Mehr als 100 Plakate sind in der Münchner Ausstellung zu sehen. Sie dokumentieren die zunehmende Gleichschaltung und Verflechtung von Politik, Kultur, Sport und Wirtschaft. Martialisch wird des 9. November1923 gedacht; natürlich nicht des Scheiterns von Hitlers Putsch, sondern der beim Marsch auf die Feldherrenhalle ums Leben gekommenen Mitläufern. Die IV. Olympischen Winterspiele 1936 in Garmisch-Partenkirchen werden mit einem Skiläufer, der den "Hitlergruß" zeigt, beworben auf dem von Ludwig Hohlwein gestalteten Plakat. Und die neuen Herren eingeführter "arisierter" Geschäfte in München waren sich nicht zu schade, sich in ihrer Werbung an die Erfolge der vormals jüdischen Besitzer anzuhängen: Johann Konen warb mit dem Zusatz "vormals Bach", um die angestammte Kundschaft zu halten.

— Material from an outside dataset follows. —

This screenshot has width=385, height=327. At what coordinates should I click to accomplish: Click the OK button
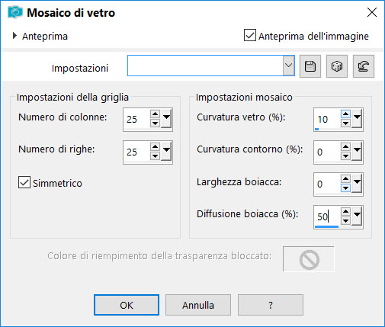point(127,305)
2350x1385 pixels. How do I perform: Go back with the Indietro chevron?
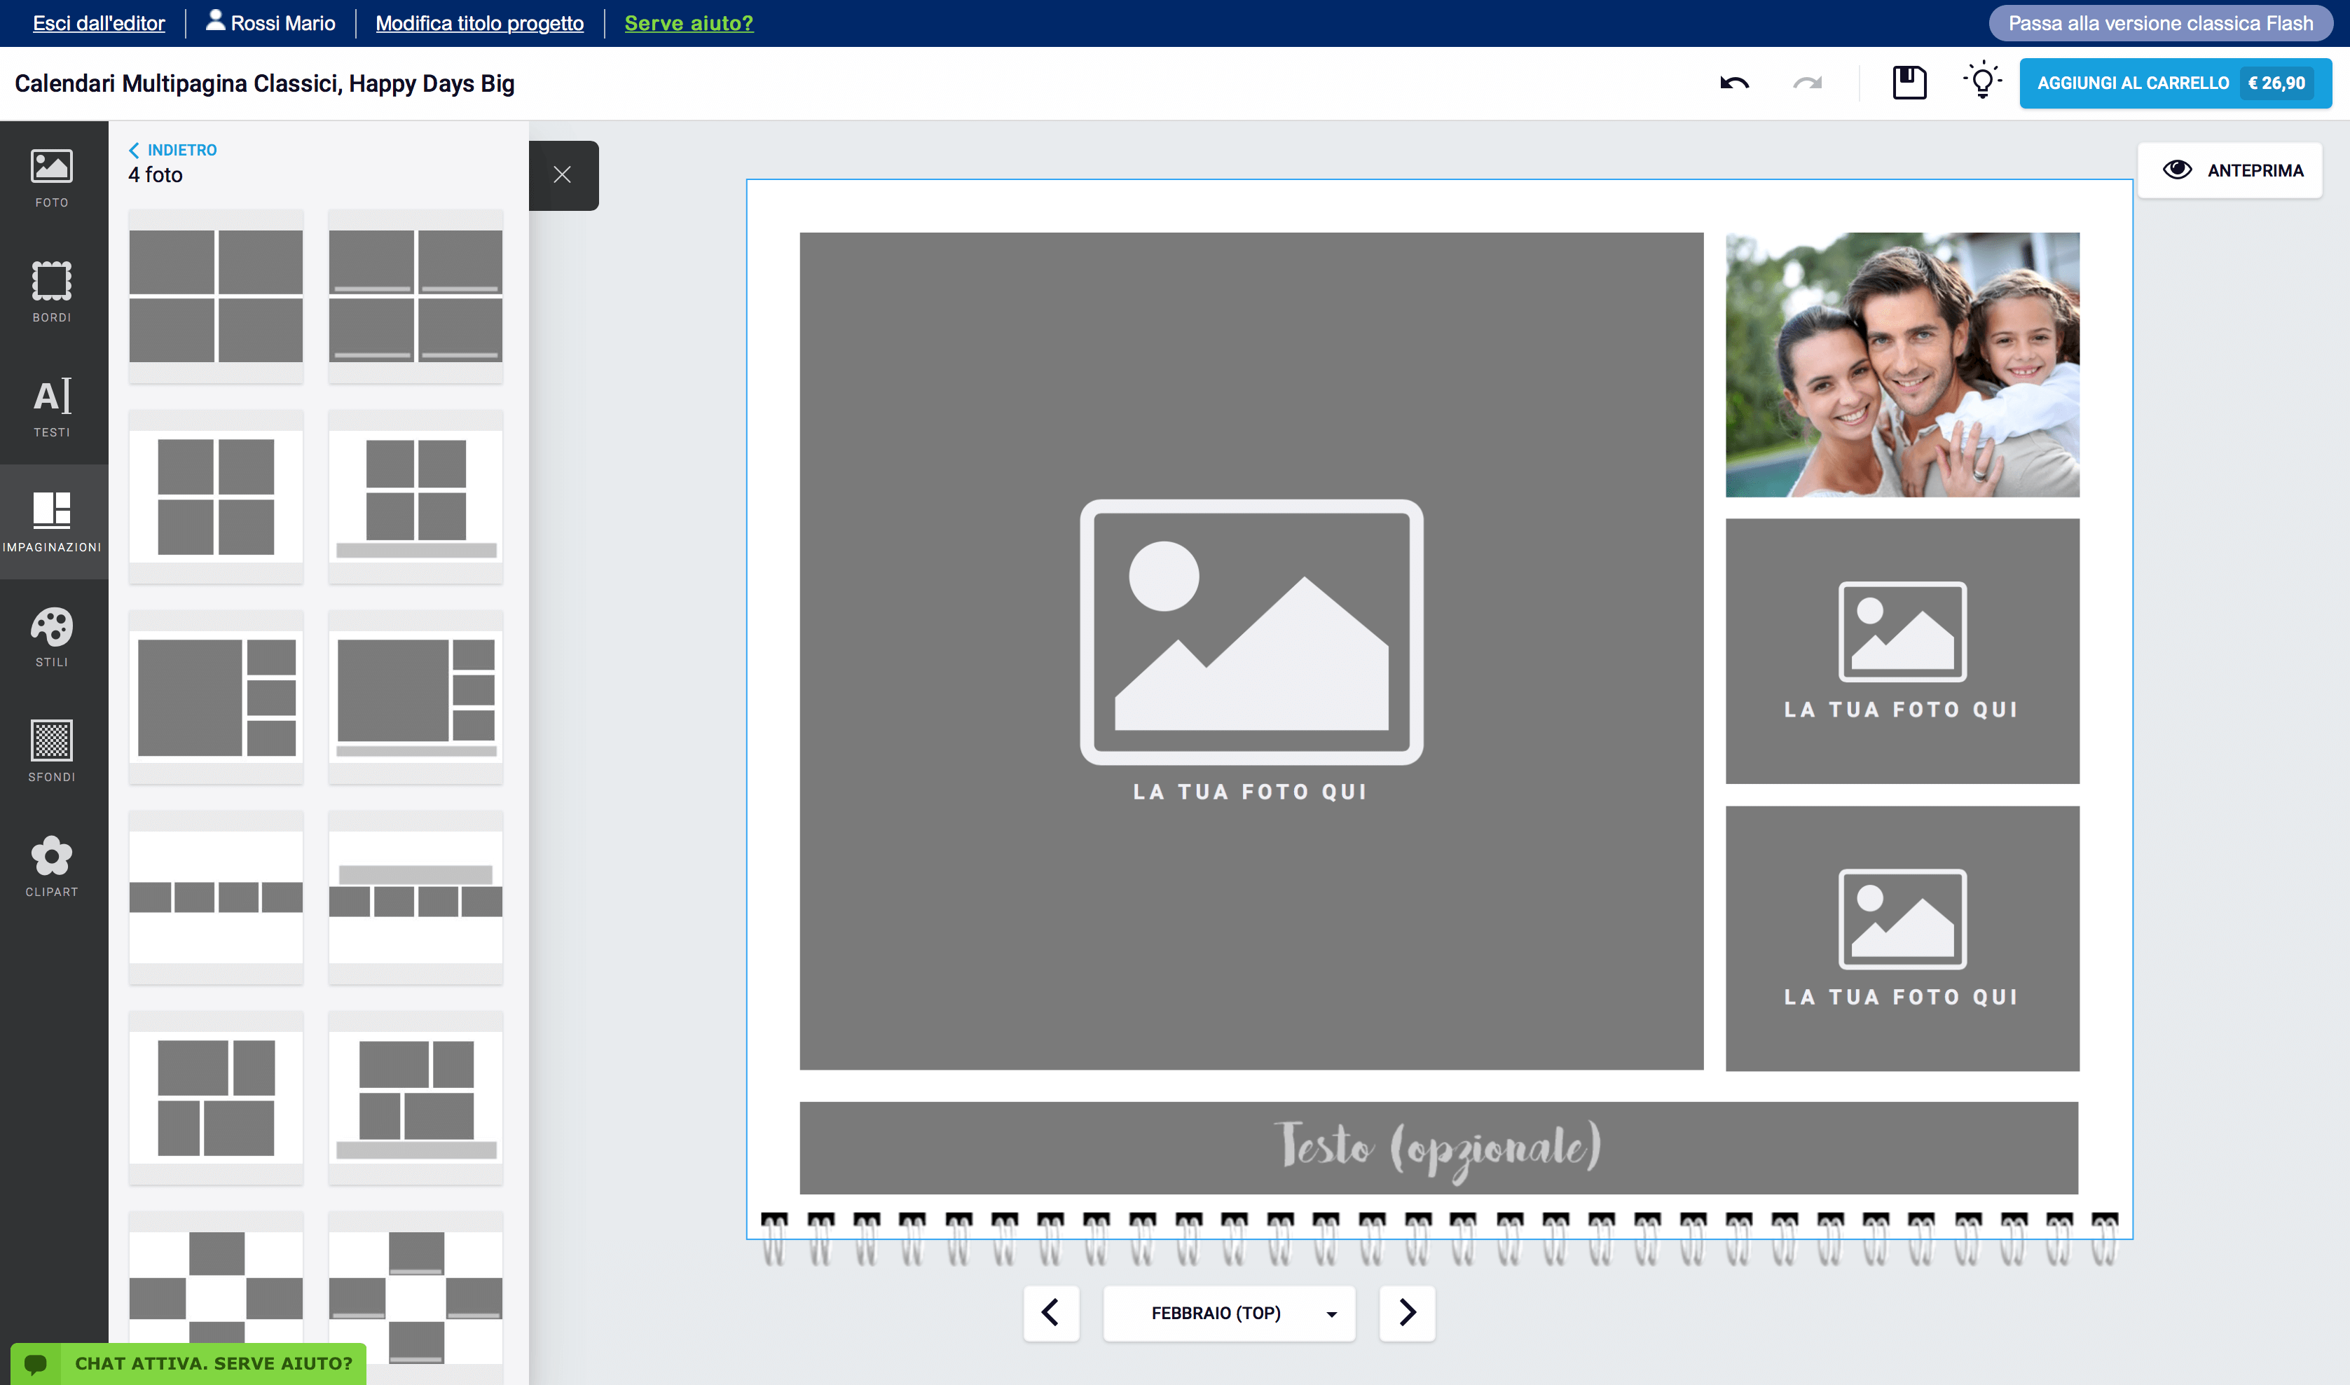pyautogui.click(x=173, y=150)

Ernst Böhm, Herrenmode im "arisierten" Kaufhaus "Johann Konen vormals Bach", 1937 (c) Münchner Stadtmuseum

Bei der Plakatgestaltung war den Nazis das Schriftbild besonders wichtig. 1935 gab es eine Ausstellung zur Geschichte der Frakturschrift als der "Schrift der Deutschen". Bis 1938 entstanden zahlreiche neue Schrifttypen, die eine Vergröberung der Fraktur vornahmen und so Begriffe wie "Volksnähe" und "Deutschtum" suggerieren sollten - und doch nur Gewalt und Vernichtung unterstrichen. Das alles hielt nicht lange. Hitlers Schrifterlass vom 3. Januar 1941 machte alles Vorangegangene zur Makulatur: Die "wertende Antiqua" wurde zur Normalschrift erklärt, was faktisch einem Verbot der Frakturschrift gleichkam. Die Ausstellung widmet dem Thema breiten Raum.

Mit Ausbruch des Krieges verdüsterten sich die Bilder. Verhetzende Darstellungen "des ewigen Juden", der mit verschlagenem Gesichtsausdruck auf das Geld in seiner Hand schielt und unter dem Arm den Umriss der bolschewistischen Staaten trägt, werden zum Sündenbock für alles, was der vermeintliche "GröFaZ" anzettelte. Gegen die "Raubstaaten" wie England, die USA oder die Sowjetunion wurde agitiert. In nicht zu überbietender Weise zynisch ist eine Plakatreihe, auf der unter dem Titel "Verjudet..." die angeblich schädlichen, kriegstreiberischen Einflüsse jüdischer Bürger in Amerika auf Rüstung, Wirtschaft, Film, Kultur und Presse angeprangert werden.

Rainer Fluhme, Reichsstraßen-sammlung für das "Winterhilfswerk des deutschen Volkes", 1941 (c) Münchner Stadtmuseum

Als das Ende nicht mehr aufzuhalten ist, tauchen die Durchhalteparolen auf. SS, SA und Wehrmacht erhalten den Heiligenschein. Appelle an den Widerstandswillen und Kampfgeist der Bevölkerung rufen zum letzten Aufbäumen gegen das Unvermeidliche auf. Fast weinerlich wirken die Aufrufe zu Spenden an die Frontsoldaten: "Die Heimat zeigt wieder ihr goldenes Herz", heißt es auf einem Plakat.

Die Ausstellung endet mit dem schlichten Anschlag der "Münchner Neuste Nachrichten", der über Kapitulation und Kriegsende informiert.

Die mächtige Schau bietet starken Tobak. Der Besucher muss - auch 67 Jahre nach dem Ende des braunen Terrors - dicke Klöße im Hals in Kauf nehmen. Eine Analyse, welche Auswirkungen die plakatierte Propaganda auf die Bevölkerung nicht nur Münchens hatte, findet nicht statt. Sie war nur ein Mosaikstein in der brauen Infiltration, könnte sogar, betrachtet man die Fotografie Karl Hubbuchs aus der Provinz jener Zeit, gering gewesen sein. Die Ausstellung ist wichtig, lehrreich und uneingeschränkt zu empfehlen.

Bis zum 11. November 2012 im Münchner Stadtmuseum, St--Jakobs-Platz 1, täglich außer Mo vom 10-18 Uhr. Ein üppiger Katalog zur Ausstellung ist im Kehrer Verlag erschienen.